History and Culture, Zanjan

Zanjan province is said to be one of the regions of Iran, rich in historical background. That is remnants from the pre-historic period (7th millennium BC. till early 3rd millennium BC.), are evident here. Moreover, in the (2nd and 3rd millennium BC.) in the Ijrud (Zanjan) region distinctive elements portraying a thriving and progressive civilization in this central plateau of Iran has come to light. The evaluation of the black colored engravings on the buff or cream colored earthenware, brings to focus a link and continuity between the civilizations of the Damqan Hessar Hill, Sialk Hill (Kashan) and the Ijrud (Zanjan) civilizations.

In most prominent and spectacular historical vestiges of this period is a kind of gray black earthenware which complies to the period of Aryan migration to this region. This type of earthenware discovered can be said to be similar to a teapot with a long spout, found in all the tombs of that age and can be related to the funeral ceremonies. 

In accordance with Assyrian documents, this region was called Andya in the 9th century BC. and the inhabitants were probably in communication with the Lulubi and Gouti tribes residing on the slopes of the Zagross Mountain Range.
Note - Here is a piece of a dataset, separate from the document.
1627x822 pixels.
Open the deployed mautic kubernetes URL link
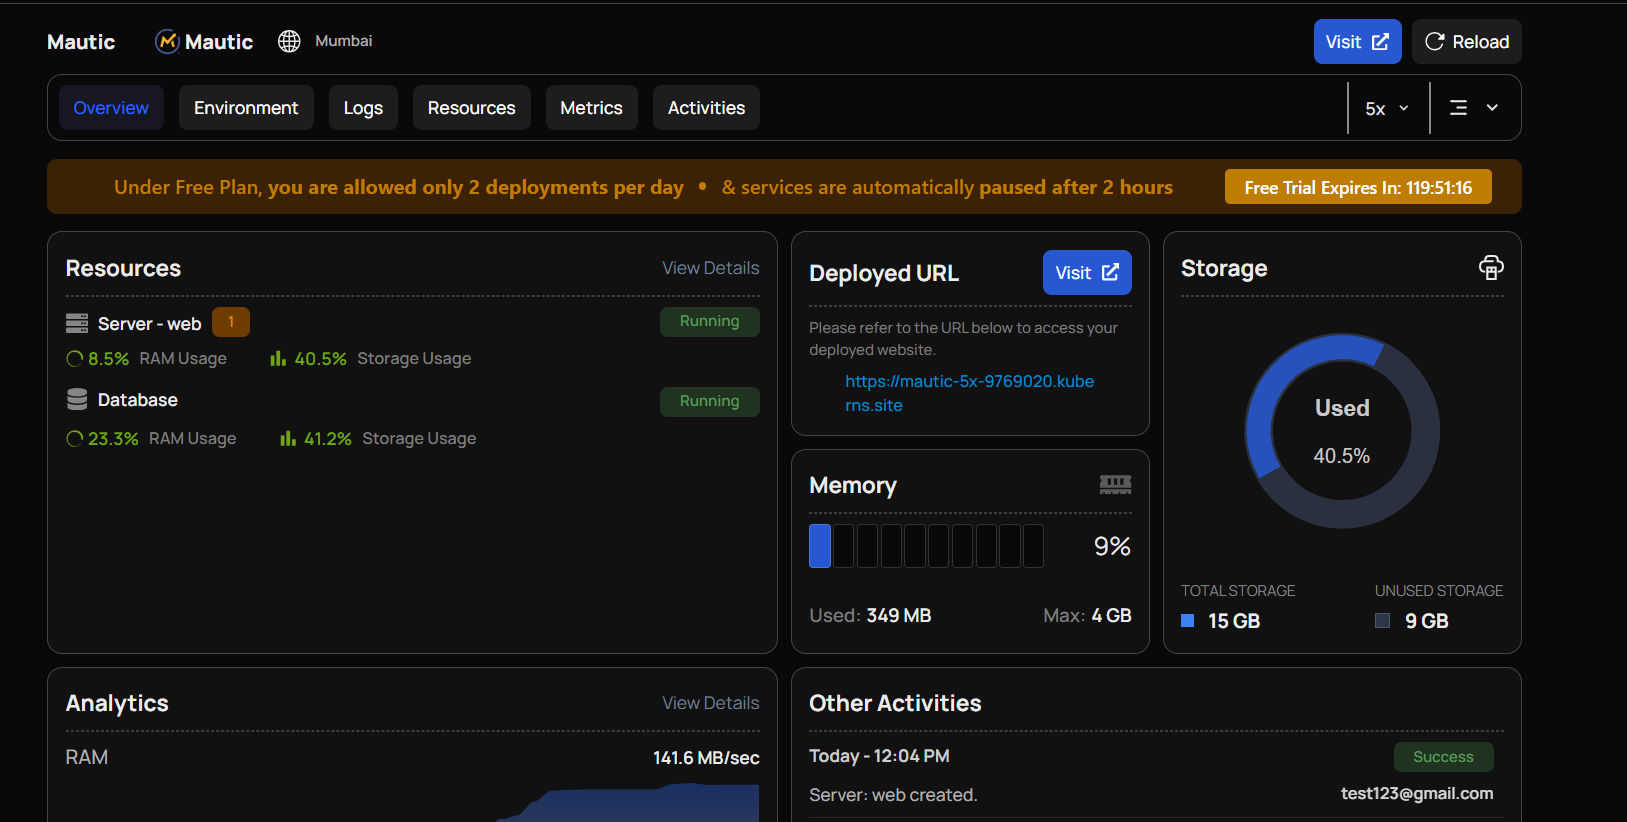[968, 393]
Coins such as Derik and Riton discovered in Khoda Bandeh are the remnants of the Achaemenian era. During the Parthians and Sassanian periods, the valleys of Zanjan Road and Qezel Ozan proved to be flourishing and thriving areas of the region. Here the most important historical remnant that can be pointed out is the Tashvir Fire Temple. 

But advancing towards the Islamic period that is from the (7th to 19th century AD.) equivalent to the (1st century to 14th century AH.); brought about the Osman conquests in Iran. Existing texts and evidences reveal that during the Islamic period throughout ,i.e., during the reigns of the various dynasties such as, the Karganian, Saljuqian and Ilkhanan, specially from the (4th to 8th century AH.) this region thrived from economic, cultural and artistic point of view. One of the reasons that Soltanieh was chosen as the capital was due to the fact that this region was at its economic peak in the (7th and 8th centuries AH.). This territory was disheveled and ruined during the Mongol attack, but regained its importance during the reign of Soltan Mohammad Khoda Bandeh and become a renounced capital for the Ilkhan government. 

In accordance to the orders of Oligaito, a rampart was built around Soltanieh in the midst of which a huge fort was created. Oljaito also constructed a large dome which was to house his tomb and this dome is the renounced 'Gonbad ' or dome of Khoda Bandeh. During the reign of Oljaito, Soltanieh was counted as one of the most important cities of the Ilkhanans after the city of Tabriz. 

In the 9th century AH. after the decline of Ilkhanans, the Sarbedarans came to power. But during the attack of Teimoor the Lame, the Zanjan region fell to ruins and it was only during the reigns of Shah Tahmasb Safavid and earlier in the reign of Mohammad Khan Qajar that this territory made relative advancement both culturally and economically.